**Exercise directions**
Convert the records from the line with "Screen dimensions: 1456x819" up to and including the line with "point(1103,639)" into a JSON list of strings, one string per line, skipping blank lines.

**Provided entries**
──────────────────────────────

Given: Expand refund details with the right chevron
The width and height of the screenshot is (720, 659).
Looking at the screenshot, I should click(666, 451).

──────────────────────────────

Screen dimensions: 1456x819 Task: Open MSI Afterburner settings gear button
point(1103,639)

──────────────────────────────

**Solution to the exercise**
[
  "Screen dimensions: 1456x819 Task: Open MSI Afterburner settings gear button",
  "point(1103,639)"
]